After becoming Twitter’s top shareholder with control over more than 9% of company stock, Musk signed an agreement with the social media platform agreeing that if he served on the board of directors for 90 days afterward, Musk would not be able to own more than 14.9% of Twitter’s common stock.
Because Musk is not joining the board, he is no longer bound by any of the restrictions he agreed to.
Musk’s decision not to join the board means that the entrepreneur is not restricted to the amount of the company he can buy, which may signal his desire to perform a hostile takeover of Twitter.
Musk’s reversal of his decision opens the door to a hostile takeover, financial analysts say.
“This now goes from a Cinderella story with Musk joining the Twitter board to likely a Game of Thrones battle between Musk and Twitter,” said Dan Ives, the prominent Wedbush analyst who called Musk’s first purchase “just the appetizer” of things to come.
As noted by Forbes, Musk has spoken publicly about his concerns with Twitter, questioning everything from its basic revenue model to the company culture.
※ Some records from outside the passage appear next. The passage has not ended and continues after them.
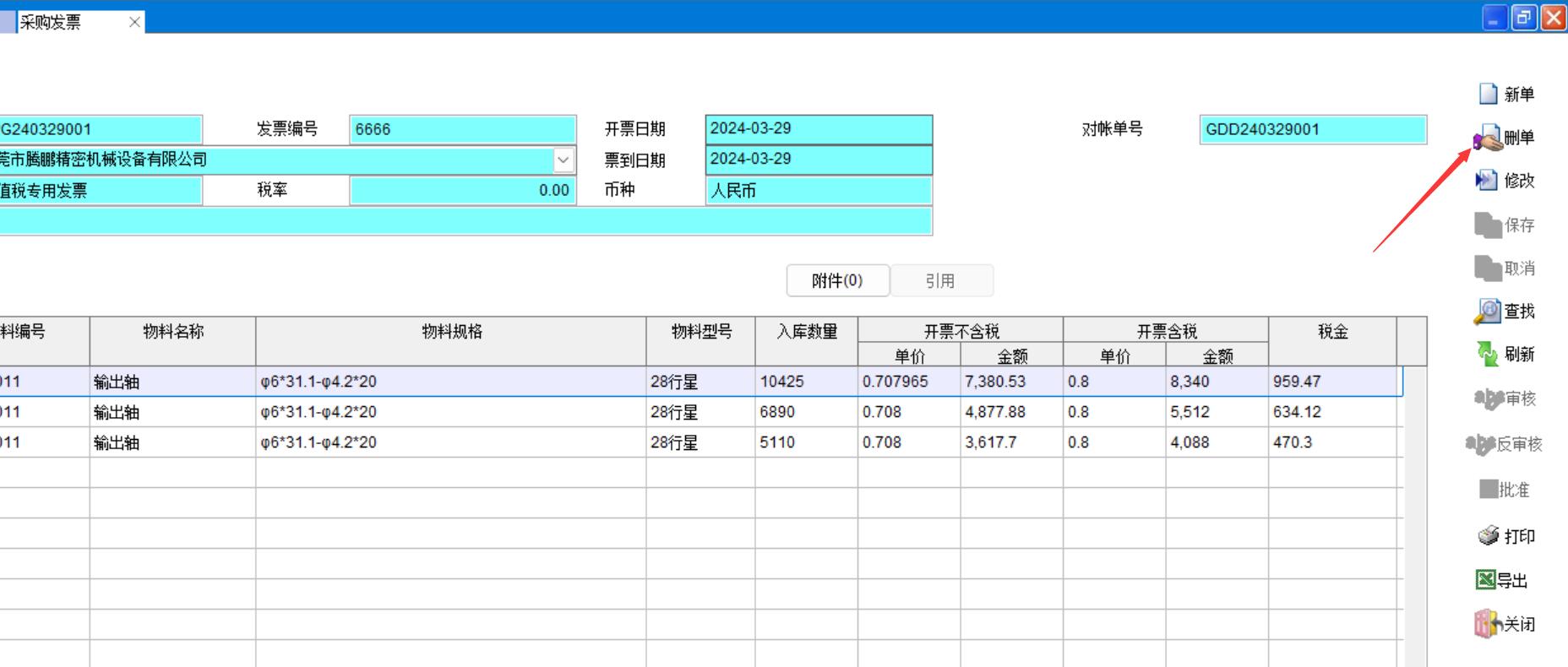
Task: Expand the supplier company dropdown arrow
Action: pyautogui.click(x=564, y=160)
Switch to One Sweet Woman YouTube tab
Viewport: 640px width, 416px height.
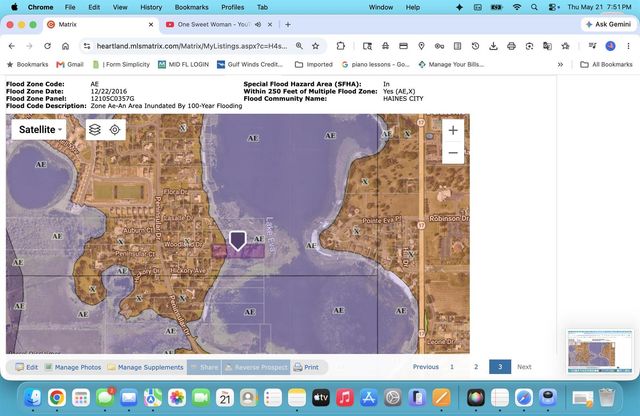(x=212, y=24)
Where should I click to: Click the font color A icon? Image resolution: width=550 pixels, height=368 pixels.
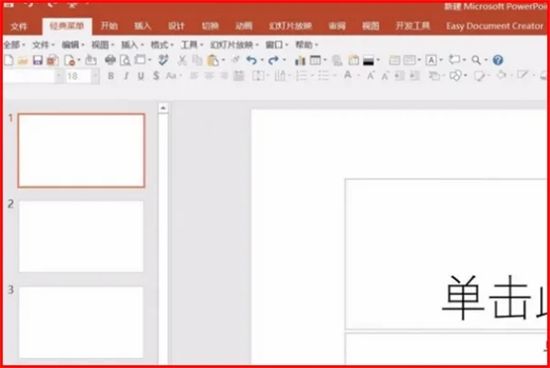[348, 75]
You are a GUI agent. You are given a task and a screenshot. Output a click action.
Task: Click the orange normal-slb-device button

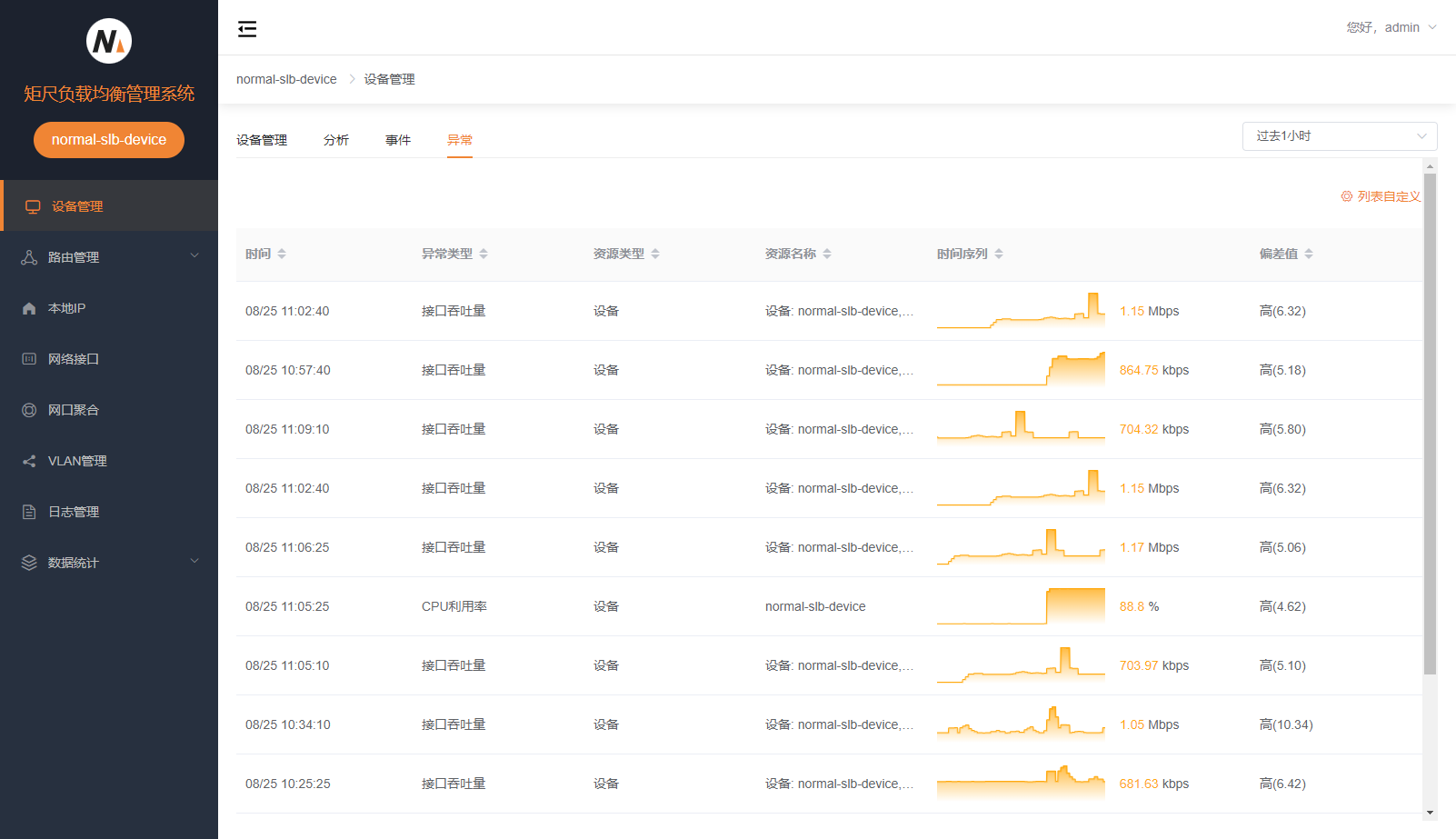coord(109,140)
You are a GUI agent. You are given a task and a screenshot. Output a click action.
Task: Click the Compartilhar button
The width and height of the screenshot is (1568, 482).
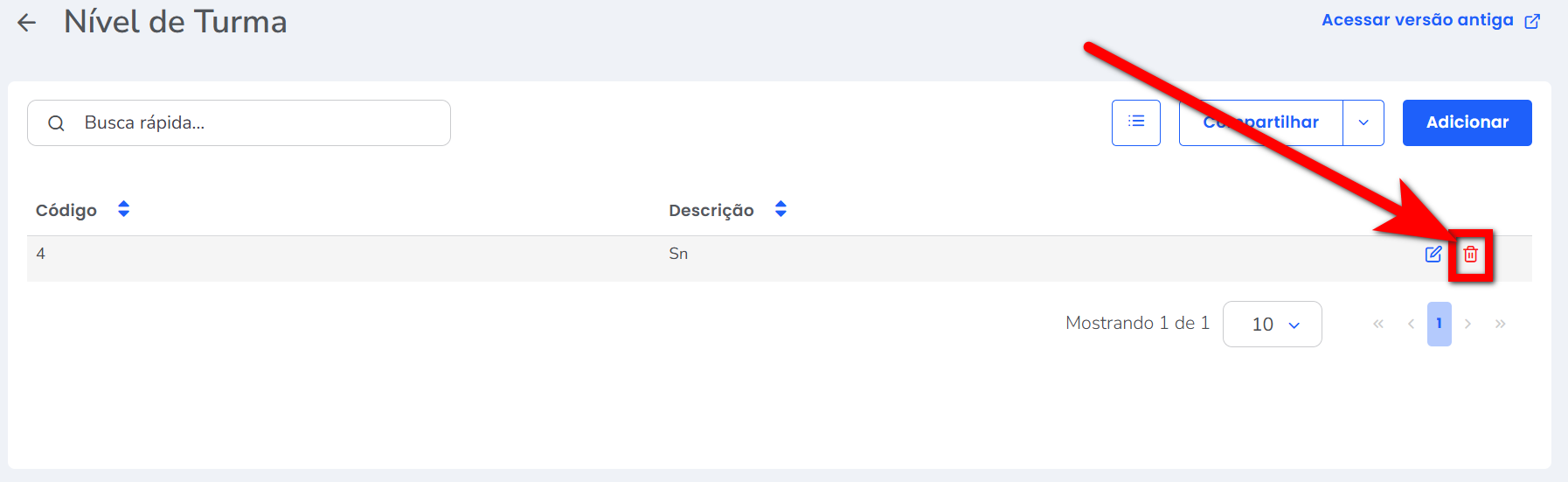[x=1260, y=122]
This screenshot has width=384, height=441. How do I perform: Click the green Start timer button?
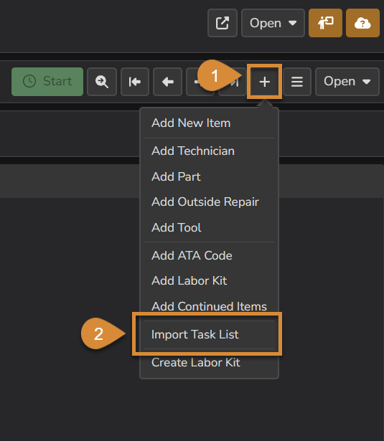(x=47, y=82)
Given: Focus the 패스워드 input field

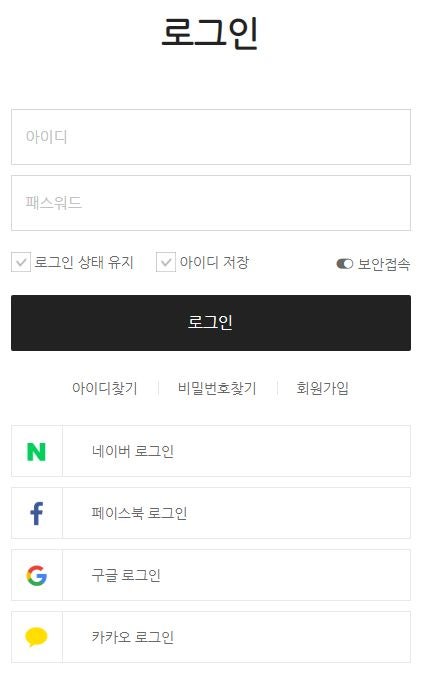Looking at the screenshot, I should point(211,203).
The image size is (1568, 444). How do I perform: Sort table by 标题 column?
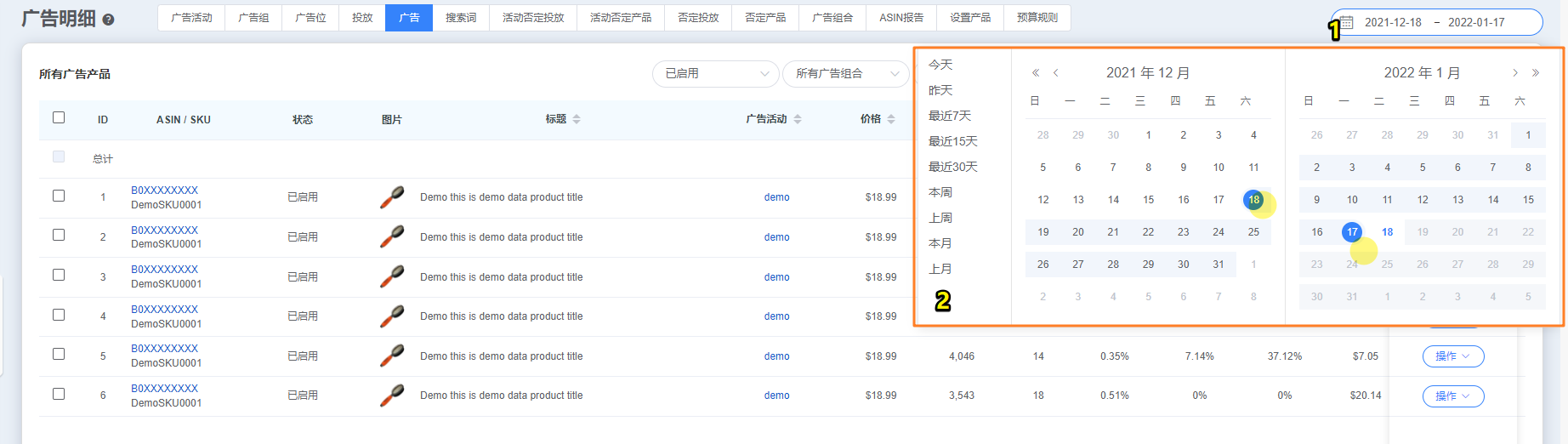click(577, 119)
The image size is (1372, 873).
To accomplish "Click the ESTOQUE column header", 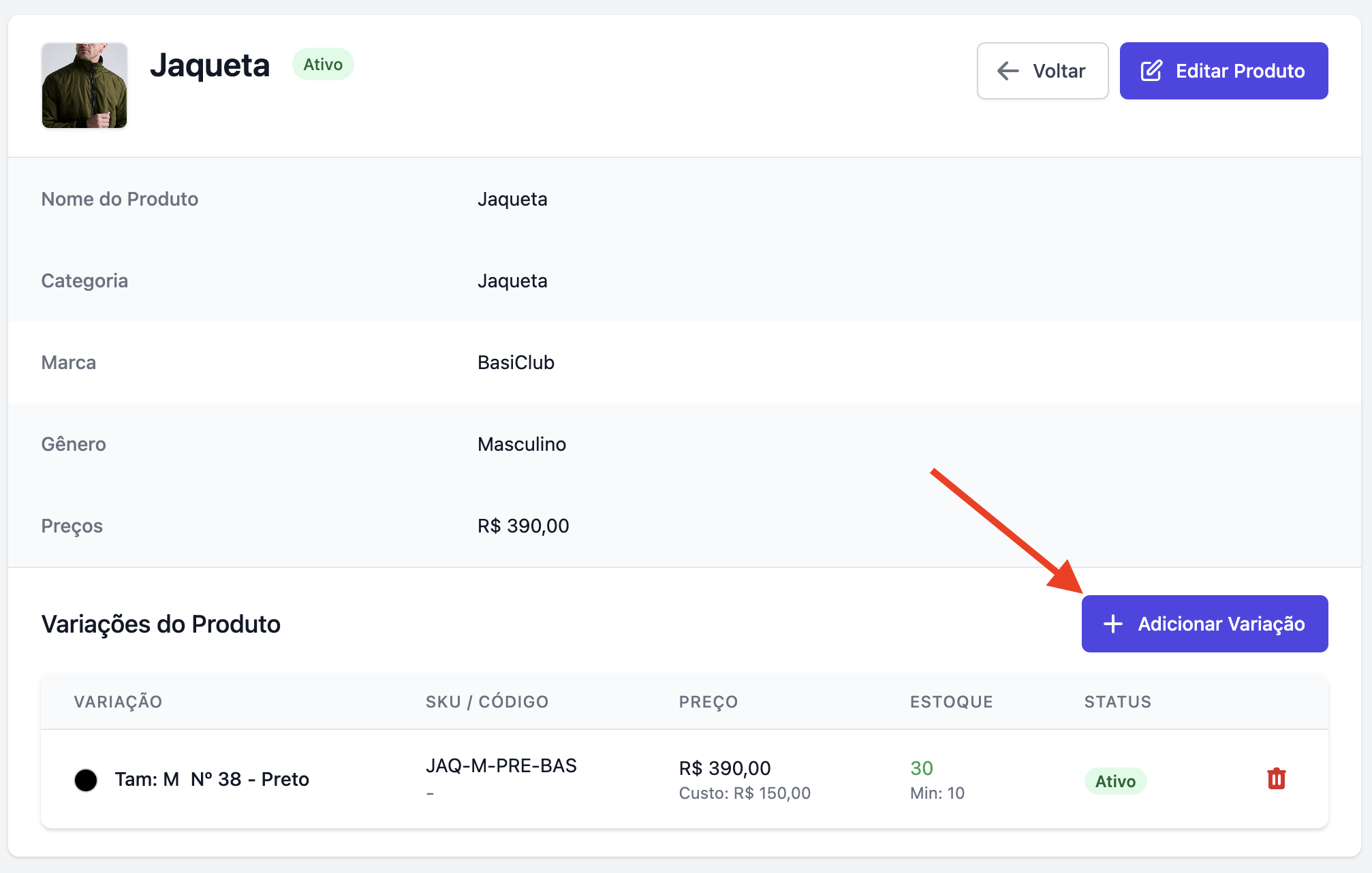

The New York Post reported:
Ives outlined three potential scenarios for Musk’s involvement with Twitter in the near future – suggesting he could partner with an activist investment firm to pressure the company; agitate for an overhaul himself through public calls for changes to the platform; or simply decide the investment is not worth the trouble and sell off his shares.
“In our opinion its likely paths 1 or 2 with the Street now focused on Musk’s next poker (next filing/stake in Twitter) move in this ongoing soap opera between Elon and Twitter,” Ives added.
Chester Spatt, a finance professor at Carnegie Mellon University and former chief economist at the U.S. Securities and Exchange Commission told the Philadelphia Inquirer that Musk’s role on the board could have made him a “thorn in the side of management,” but would have discouraged him from shaking things up too much.
“There’s an old cliché about keeping somebody inside the tent,” Spatt said. “There were advantages to having him constrained a bit.”